Extrait fourni ▸
============
Bon, comme je m’y attendais un peu, la publication de mon billet de lundi a suscité plusieurs réactions sur Facebook. Beaucoup de beaux mots (merci!), parfois un peu de surprise ou d’incompréhension, et même un peu de fronçages de sourcils. C’est normal, vu le ton que j’ai employé. J’assume.

Je pense que j’avais besoin d’écrire ce billet rapidement pour m’obliger à m’exposer à l’univers, par rapport à ce que je ressens vis-à-vis l’écriture et le monde de la publication. Si j’avais attendu, j’aurais sûrement supprimé mon brouillon et continué de travailler comme si de rien n’était. Il fallait pas. J’ai appuyé sur « Publier ».
============
Section des données ▸
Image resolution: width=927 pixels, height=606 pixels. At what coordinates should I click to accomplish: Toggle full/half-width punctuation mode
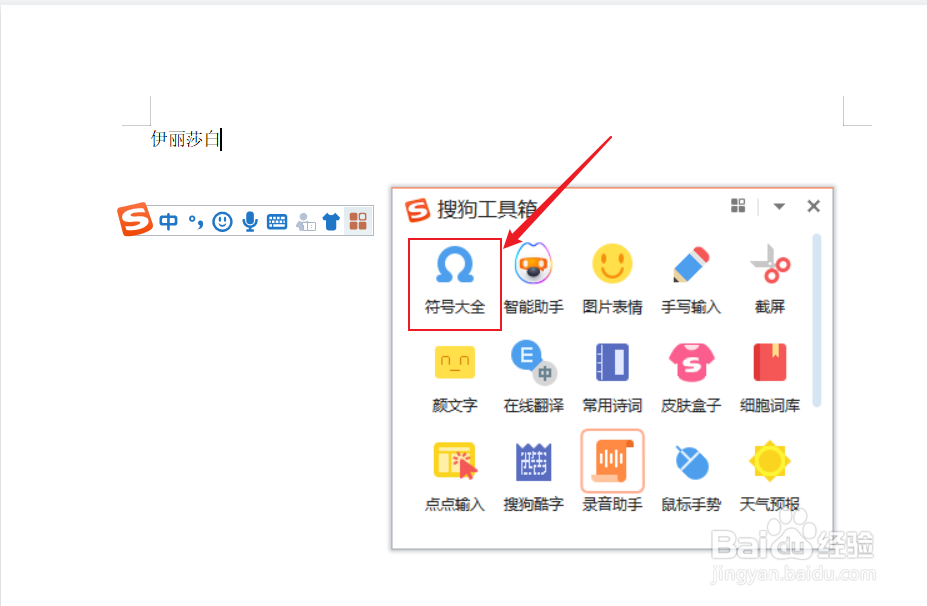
============
Consignes et exercices ▸
**A.** Recopiez le passage du billet sur l'écriture et la publication qui va de « Bon, comme je » à « j’ai employé. J’assume. », ces deux bornes comprises.
**B.** Écrivez la suite du billet sur l'écriture et la publication.

Résultats de l'exercice ▸
**A.**
Bon, comme je m’y attendais un peu, la publication de mon billet de lundi a suscité plusieurs réactions sur Facebook. Beaucoup de beaux mots (merci!), parfois un peu de surprise ou d’incompréhension, et même un peu de fronçages de sourcils. C’est normal, vu le ton que j’ai employé. J’assume.

**B.**
Grâce à vos commentaires et le peu de temps qui s’est écoulé depuis lundi, j’ai pu réfléchir à tout ça, à ce que je ressens face à l’écriture et au chemin que j’ai parcouru depuis 2005, soit la date de publication d’Alégracia et le Serpent d’Argent, mon premier livre.

Voyons-les ensemble, pour que vous compreniez pourquoi j’en suis rendu là.

L’échec de la publication du roman Les vieilles rancunes n’est que la cerise sur le sundae

Bien des gens m’ont dit sur Facebook que c’était normal que Les vieilles rancunes ne vende pas, parce qu’il est surtout disponible en numérique et que le numérique ne vend pas.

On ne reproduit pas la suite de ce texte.